Content Warnings for Character: Blood, gore, unconcerned attitude toward violence (and toward inflicting body horror on others). Frequent, if not constant, amoral and callous outlook on life. Hypersexual, with a tendency to use sex and sexuality as a weapon, with or without involving magic. Death of a sibling. Suicide (by pact or otherwise). Imperialistic tendencies.

Character Background


• History: Fandom.com biography
• Core Relationships:
  • John Gaius: He is God; he is Teacher; he is ... John. Augustine worships him; learns from him; loves him, as a brother, as a beloved, as a God ... and also hates him, for the lies he's told. Immediately before washing up on shore, he'd done his level best to kill him, as a round two for Mercymorn's (only temporarily successful) attempt. No divorce is as messy as the ones that involve ten thousand years and at least one literal deity.
  • Mercymorn the First: Augustine loves her, but has never even remotely liked her. She is the object of a myriad of transferred loathing for her cavalier, who talked his beloved (actual, blood) brother into committing suicide and forcing Augustine to ascend to Lyctorhood in order to a) grant Alfred's final wishes and b) keep his death from being truly meaningless. There's a whole lot of hatred there. On the other hand, he has never once let that hatred keep him from working with her, when their goals have aligned, up to and including having sex with her and putting on a damn good show of delight about it.
  • Gideon the First: A true friend, mostly. Here, the transferal is more favorable; Gideon's cavalier was the hottest of them all, and Augustine had been trying to impress her for centuries. (This is also why both he and Gideon started to smoke cigarettes.) On the other hand, to Augustine's eye Gideon has been growing more and more erratic, lately, and harder to manage, or steer in predictable directions — hence a willingness to offer Harrow the opportunity to get her revenge on him without John's oversight and interference. Either the brat is finally fixed in place, or a friend who has become a thorn is no longer being a thorn: win/win.
  • Ianthe Tridentarius the First: As Ianthe was the less-broken of his two new baby sisters (at the cost of his former Younger Sister), Augustine nabbed her up in a heartbeat. (The fact this drove Mercymorn up the wall? Major bonus.) Always nice to have someone following him around cooing over how amazing all of his stories are, of course; he's fully aware that she's trying ineptly to butter him up so he'll teach her more about the River, and liminal spaces, and Hell. He actually had a measure of expectation that she might end up surviving the encounter with Number Seven, even, once she stopped hating her arm. Overall, treated her somewhere between a student, an ingenue, and a pet.
  • Harrowhark Nonagesimus the First: Opinions worth rather less than a fart in a hurricane, but it's vaguely charming that she's so very much a second-coming of Anastasia. Also, cause to coin the delightful term "diet Lyctor". Terrible student, even if she does learn things; some sort of pubertal gremlin for the rest of eternity? Wretched. Pity she's so very overly dependent on bone, though. Could almost have become something, someday.
  • Alecto: Hated; feared; begged John to kill her; believed him that she was actually dead, for the better part of ten thousand years. Oops.
  • Gideon the Ninth: Proof that God lied; proof that the universe has a really rude sense of humor; proof that Harrowhark really did go and fuck up basic-standard Lyctorhood; proof that it might actually have been possible to achieve some form of personally-powered immortality without hanging around God's apronstrings the whole time. Absolutely zero relationship to her as a person, just as a symbol. (To be fair, he also only knows that her eyes are golden, and nothing at all otherwise of what she looks like.)
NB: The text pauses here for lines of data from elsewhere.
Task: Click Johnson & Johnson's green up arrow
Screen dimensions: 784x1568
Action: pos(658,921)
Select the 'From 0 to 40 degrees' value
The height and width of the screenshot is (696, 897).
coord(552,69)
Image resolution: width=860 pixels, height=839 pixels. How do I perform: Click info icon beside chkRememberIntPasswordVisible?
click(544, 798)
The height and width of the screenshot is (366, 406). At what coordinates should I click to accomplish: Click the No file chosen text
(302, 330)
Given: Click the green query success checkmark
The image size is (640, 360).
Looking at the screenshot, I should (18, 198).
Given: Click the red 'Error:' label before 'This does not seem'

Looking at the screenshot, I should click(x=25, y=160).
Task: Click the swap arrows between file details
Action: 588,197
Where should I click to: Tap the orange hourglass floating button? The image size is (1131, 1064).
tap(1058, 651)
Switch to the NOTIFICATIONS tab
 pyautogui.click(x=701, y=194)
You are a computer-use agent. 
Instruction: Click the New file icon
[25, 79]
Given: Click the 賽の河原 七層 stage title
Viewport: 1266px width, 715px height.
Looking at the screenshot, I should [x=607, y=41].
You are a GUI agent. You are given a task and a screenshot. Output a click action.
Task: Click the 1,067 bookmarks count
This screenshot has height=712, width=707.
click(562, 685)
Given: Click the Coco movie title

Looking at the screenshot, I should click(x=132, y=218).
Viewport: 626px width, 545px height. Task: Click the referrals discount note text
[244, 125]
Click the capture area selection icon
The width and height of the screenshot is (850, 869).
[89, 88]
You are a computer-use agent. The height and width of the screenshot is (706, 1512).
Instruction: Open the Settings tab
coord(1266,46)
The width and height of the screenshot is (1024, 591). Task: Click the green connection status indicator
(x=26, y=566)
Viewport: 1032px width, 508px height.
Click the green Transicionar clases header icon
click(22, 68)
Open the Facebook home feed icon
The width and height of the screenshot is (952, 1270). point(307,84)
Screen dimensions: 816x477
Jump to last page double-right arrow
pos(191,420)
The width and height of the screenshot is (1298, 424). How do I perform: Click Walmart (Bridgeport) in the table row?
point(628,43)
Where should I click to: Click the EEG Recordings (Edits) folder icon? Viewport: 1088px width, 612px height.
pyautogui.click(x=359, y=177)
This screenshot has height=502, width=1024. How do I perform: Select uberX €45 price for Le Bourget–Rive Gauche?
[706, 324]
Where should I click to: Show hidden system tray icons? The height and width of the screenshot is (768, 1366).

Character Personality Through Key Moments


(2+) Positive Experiences:
  • Dios Apate, major/minor: Calculating; detail-oriented; unsqueamish; unsentimental. Capable of plotting a seduction in its every single detail over the course of five hundred years for a single night's payoff; capable of plotting a seduction in ... enough ... of its details over the course of five minutes for a single night's payoff. Even if this means working hand-in-hand (or other-body-part in other-body-part) with someone he absolutely loathes, or providing an opportunity for someone else to ambush/murder a third party who he's been close personal friends with for ten thousand years (given that the third party had "recently grown harder to steer").
  • Becoming a Saint: Living in God's immediate presence was wonderful; dying in God's immediate presence was not to be borne; taxing God with keeping everyone alive was also unbearable, though, especially when it became very obvious that He would need to be able to extend His Reach through a greater part of the universe than any one god-become-man could manage alone. And so: let His closest disciples find a way to ascend to Sainthood, that they might work His Miracles by their own hands. Should be easy, right? ... Answer: sort of. The Fifth House (which Augustine founded with his brother Alfred, in orbit around what used to be known as Jupiter, once upon a Time Before the Resurrection) dedicated their expertise to spirit magic, and so Augustine and Alfred were the two to develop the necromantic theorems behind the preservation of a soul — to keep it from decaying, no matter how long it might be held in place outside its original body. Collectively, God's disciples figured out a path to immortality; His adepts agreed that the price — the sacrifice of their beloved cavaliers, each to each — was too high, and struggled, seeking to find another path — a kinder path, or a more selfish one; one that did not require that they each murder someone they loved. Alfred and Cristabel took matters into their own hands, with a suicide pact; Augustine, furious and desolate and heartbroken, desperate to keep Alfred alive somehow, knowing he had chosen to act while God was far too far away to trap his soul and restore his life without a risk that he become someone else, was the first to Complete the Great Work — the first to devour his brother's soul whole, and yet keep it there, lodged in his metaphysical gut like a bezoar, discrete and undigested, giving as much as it took. The power it gave him was phenomenal, miraculous — his ability to travel through space without becoming sick, reeling from the deprivation of thanergy, was astounding — and from the first second in which his eyes opened with the color of his brother's, there was nothing he wanted more than to undo what he had done, and have Alfred back before him again, whole and hearty.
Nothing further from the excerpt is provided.